Hörl: Petrenko und Janowksi sind beide tolle Dirigenten, aber unterschiedliche Typen, das stimmt. Auf den ersten Blick mag man nicht glauben, dass das besonders gut funktionieren kann. Aber Janowski und Castorf sind einfach gute Leute, beide sind ja sehr erfahren. Und witzigerweise haben beide diese Berliner Schnauze. Ich kann mir vorstellen, dass das klappen wird.
Und nach dem „Ring“? Wie groß ist die Wahrscheinlichkeit, dass Sie Bayreuth länger verbunden bleiben?
Hörl: Das Schöne ist, wenn man mischt. Wenn man Wagner singt, dann aber auch mal wieder Mozart oder Verdi. Doch wenn man so aussieht wie ich, 1,95 Meter groß ist und blond, besteht ohnehin eine hohe Wahrscheinlichkeit, dass man im deutschen Fach singt.
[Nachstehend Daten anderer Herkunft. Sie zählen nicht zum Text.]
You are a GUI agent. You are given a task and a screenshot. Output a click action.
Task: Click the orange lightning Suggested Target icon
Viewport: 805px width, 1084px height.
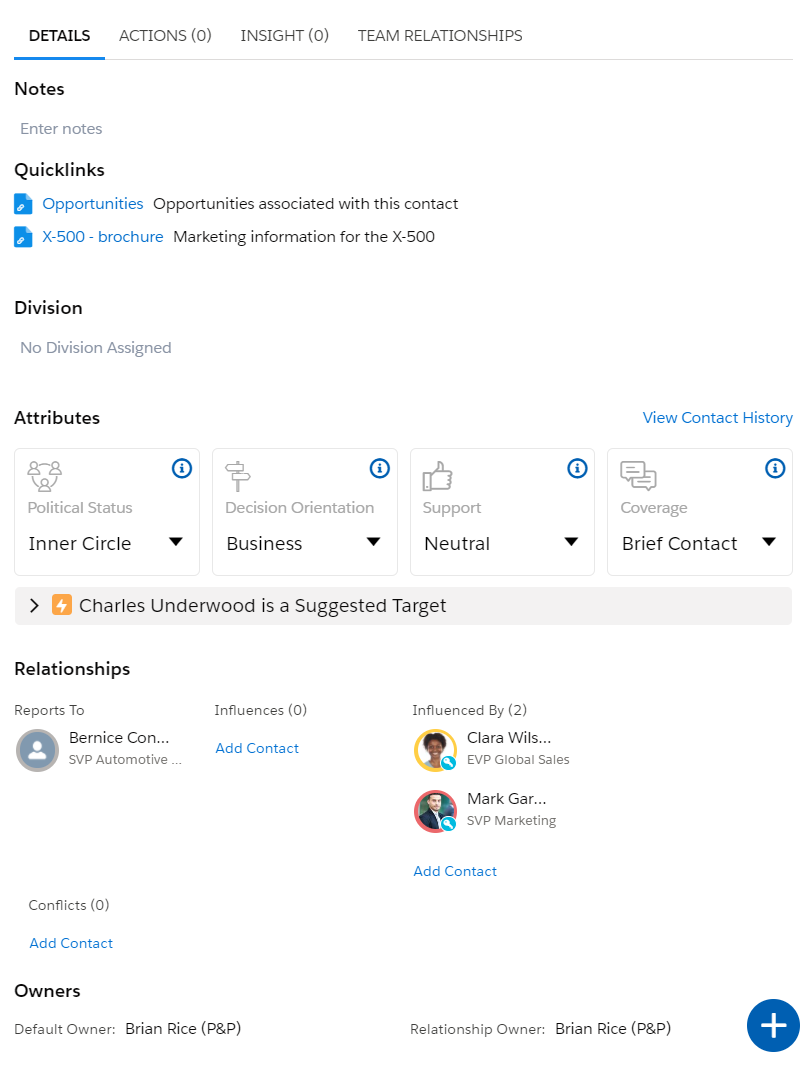pyautogui.click(x=62, y=606)
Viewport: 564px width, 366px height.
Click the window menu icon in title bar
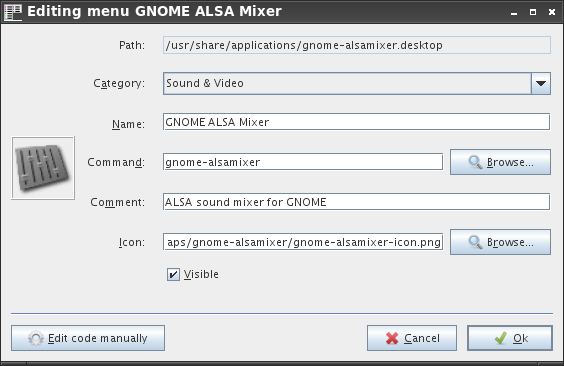pyautogui.click(x=13, y=12)
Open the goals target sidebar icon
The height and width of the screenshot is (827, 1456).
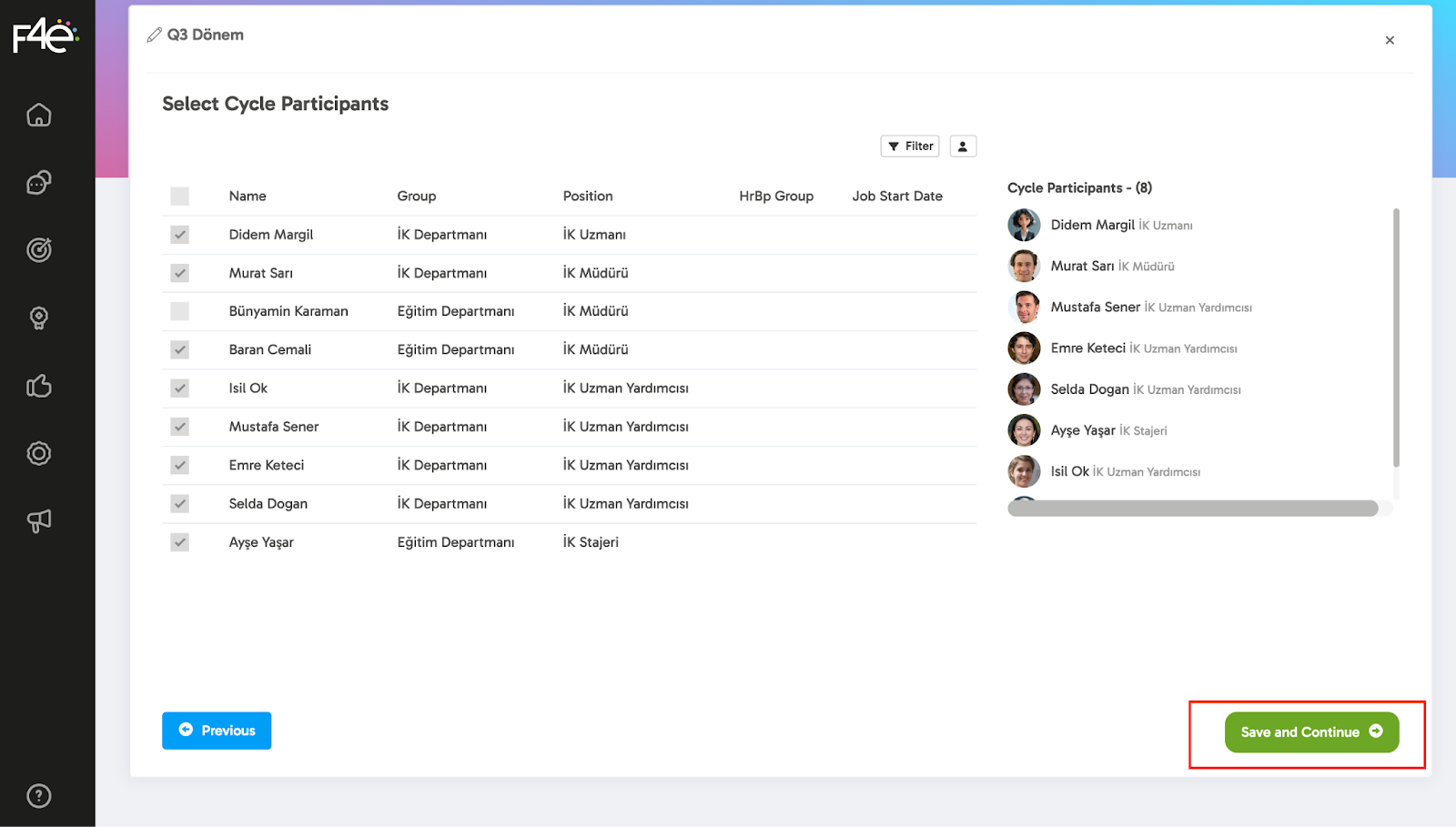38,250
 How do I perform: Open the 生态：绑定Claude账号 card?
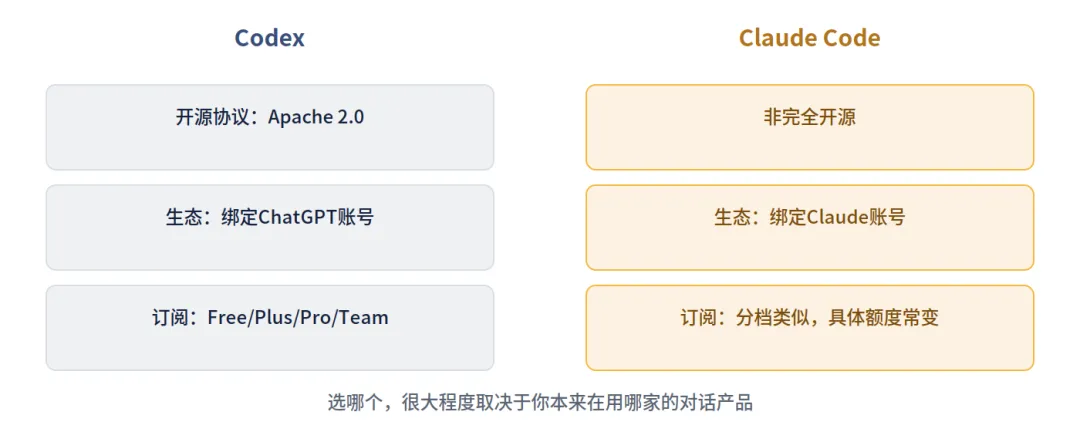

ZUR PERSON: Eine prachtvolle Stimme und ein großes Repertoire zeichnen den Bass Andreas Hörl aus. Der Meisterschüler von Kurt Moll debütierte heuer in Bayreuth als Fafner und wird 2016 Fasolt und Hunding singen. Zunächst im Ensemble des Opernhauses Zürich, ist Hörl mittlerweile freischaffend und als Gasten an den großen Häusern zu erleben. Den Fafner sang er auch im „Siegfried“ am Gran Teatre del Liceu in Barcelona.